Plot elements aside, I also want to talk about editing and more film creating aspects of the movie. The editing was incredibly fast paced, as movies biting off more than they can chew often tend to do, and there’s little time even in the “quieter” scenes for room to breathe and even let people move around a space. There’s also the grey coloring of the film that Snyder did with Man of Steel, that I liked way more in this film than I liked in Man of Steel, and offered no glimmer of hope to these joyless superhero’s, so on that area I actually enjoyed the lack of color.
I think it complemented the grim and dark themes of the film very well.
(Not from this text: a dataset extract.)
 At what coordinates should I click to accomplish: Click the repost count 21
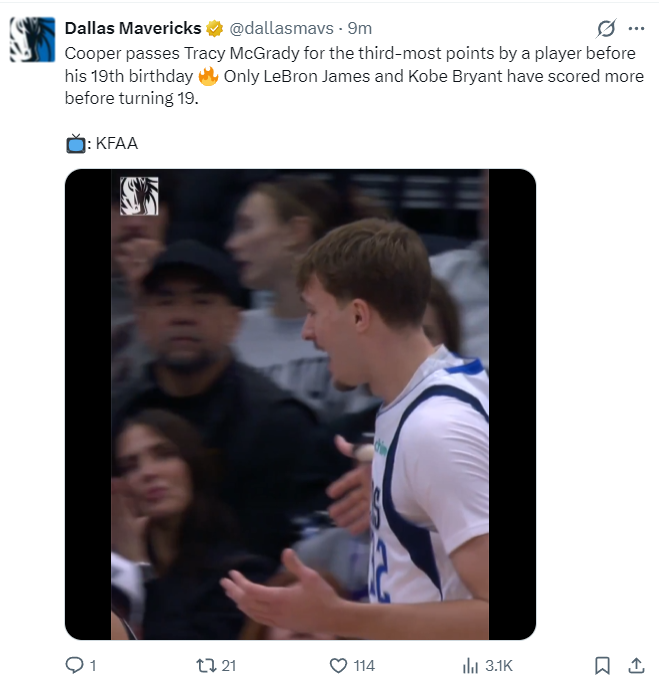228,665
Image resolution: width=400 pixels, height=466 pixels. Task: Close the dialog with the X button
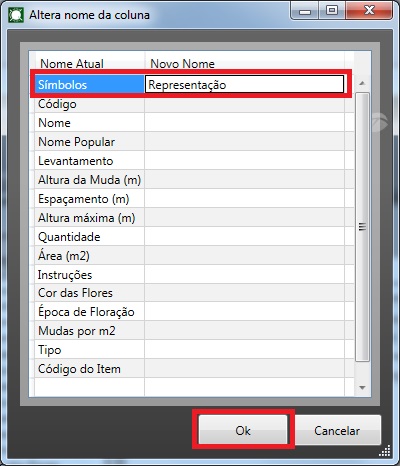(x=369, y=11)
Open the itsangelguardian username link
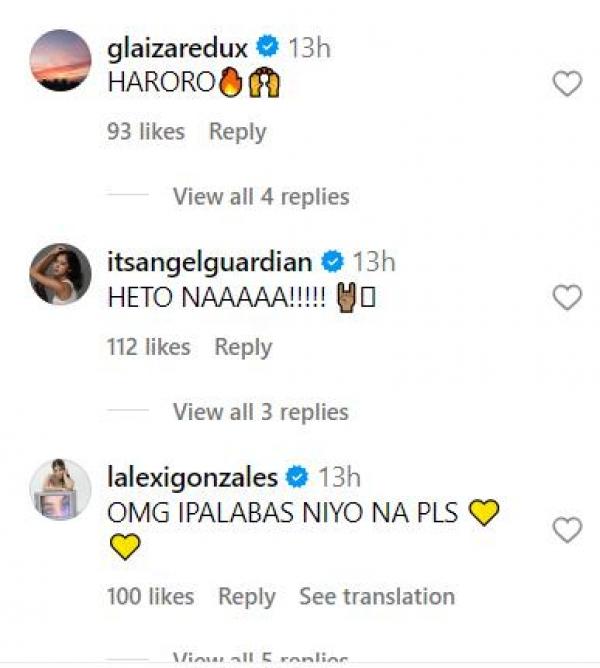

Something that usually compliments the film but actually didn’t in this film was, and I hate to have to say it, the music. Hans Zimmer and Junkie XL’s score was disjointed and completely unmemorable. In fact, the character themes always enter the film quite abruptly and it even ruins what I believe was one of my favorite scores for Man of Steel by just sticking the most memorable parts in as Superman appears and that’s about it. It wasn’t tasteful, and even a bit corny, something you can’t have in a movie as dark and gritty as Snyder’s Batman v Superman: Dawn of Justice. Also, the Wilhelm scream is about one hour into the film when Batman sends a guy flying as he tries to steal the kryptonite – so, found it guys.
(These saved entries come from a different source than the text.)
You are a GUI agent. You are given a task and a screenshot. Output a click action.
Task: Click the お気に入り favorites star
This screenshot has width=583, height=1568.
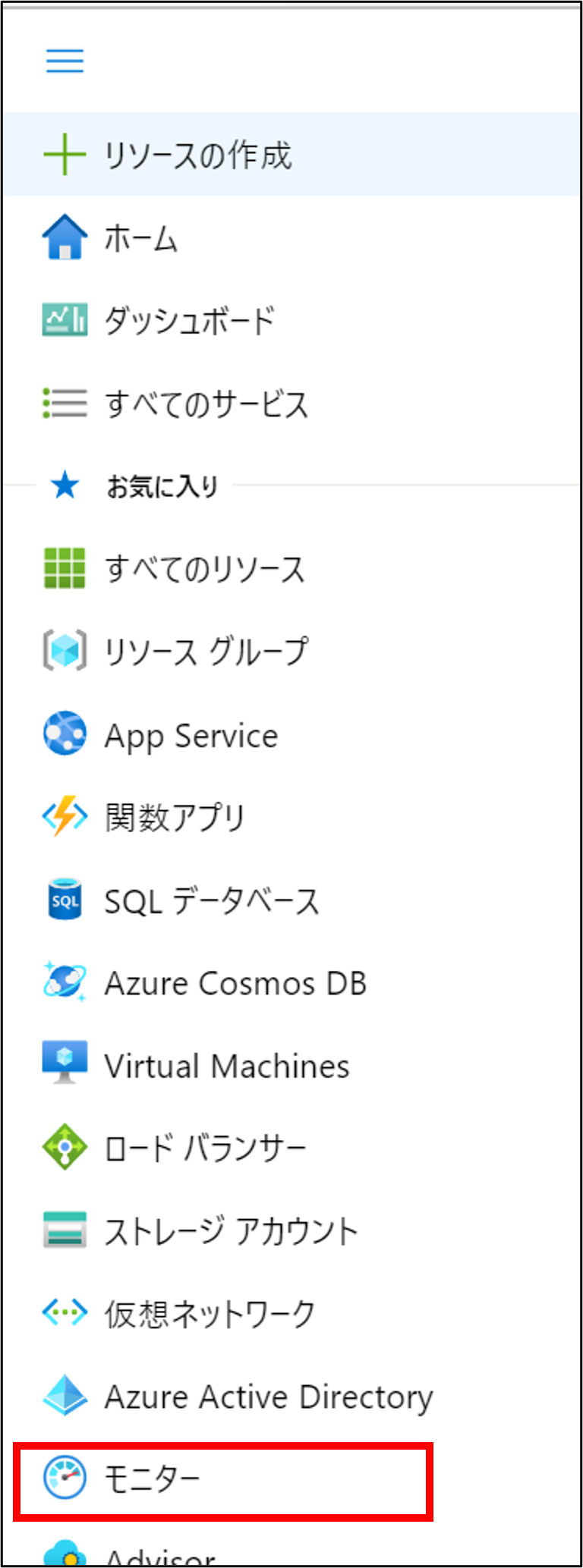[x=65, y=485]

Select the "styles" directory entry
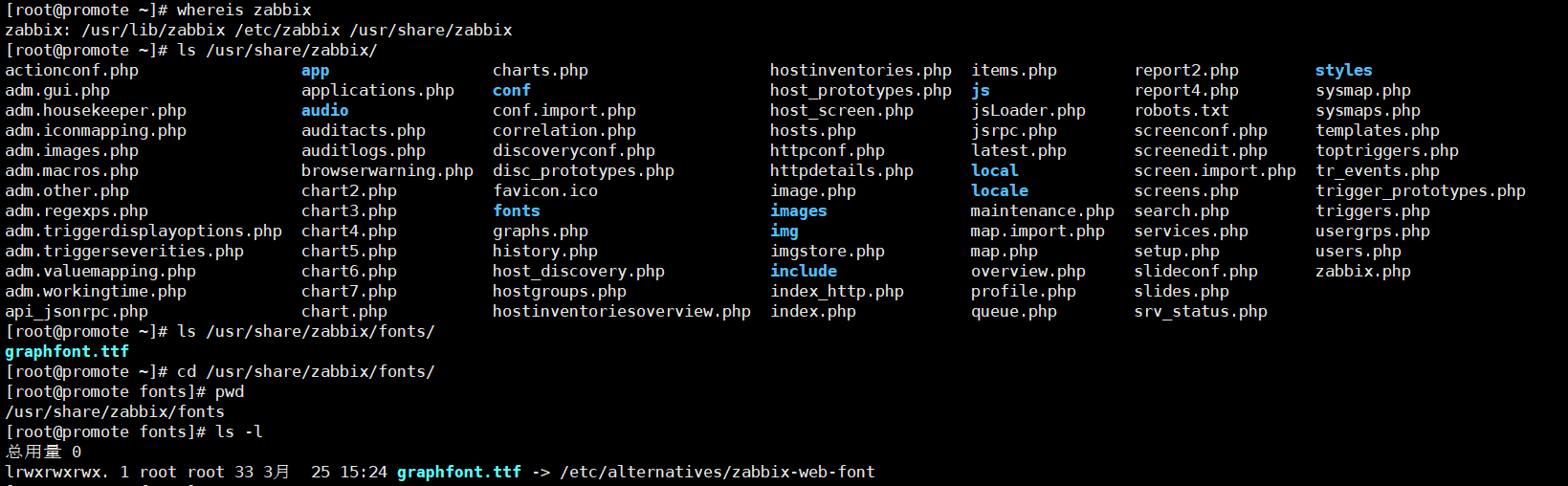pos(1343,71)
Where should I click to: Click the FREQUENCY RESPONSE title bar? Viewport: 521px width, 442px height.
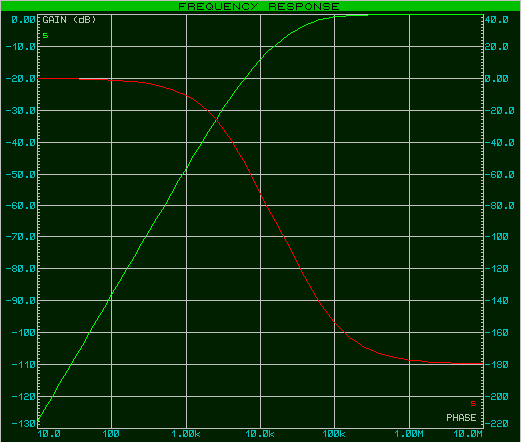[x=260, y=6]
I don’t know how the DCEU will handle their future movies, but it seems that in their struggle to make Marvel movie money, they’ve sacrificed what could have been a good movie for “how many stories can we fit in one movie to ensure that people go see it in theaters and we make a lot of money off of it and set up all of our future movies at the same time.” Snyder & Goyer’s directing/writing also produced the most dark and joyless heroes we’ve had to date in superhero movies and maybe even Batman/Superman comics. I might have just heavily criticized the movie, but I can’t stress enough how mixed this movie is when it comes to final rating. I will honestly always be wrestling between a like it or hate it feeling when someone asks me what I thought.
Yes, there were a lot of plot holes, lack of motivation for some characters, and even some scenes and dialogue that just made zero sense whatsoever, but this movie version of Batman might be the one thing that keeps this film alive. For someone who loves Batman as much as I do, I can’t stress how intrigued I was by Snyder/Goyer’s new direction of the unhinged murderer that was Batman v Superman: Dawn of Justice‘s depiction of Batman. This is honestly one of the most mixed feeling movies that I’ve ever seen. I’ve never wanted to change so much about a movie’s plot structure while simultaneously enjoying a film that still went beyond my expectations, even as insanely “I’m probably going to hate this movie”-level of low as they were.
Would I have changed a lot of the movie: yes, but did I enjoy it nonetheless: for the most part, also yes. I have no idea if the DCEU will be able to produce films that make more sense as we add even more plot and characters to this already confusing world, but like seeing Batman v Superman: Dawn of Justice, it’s nothing I wouldn’t at least try.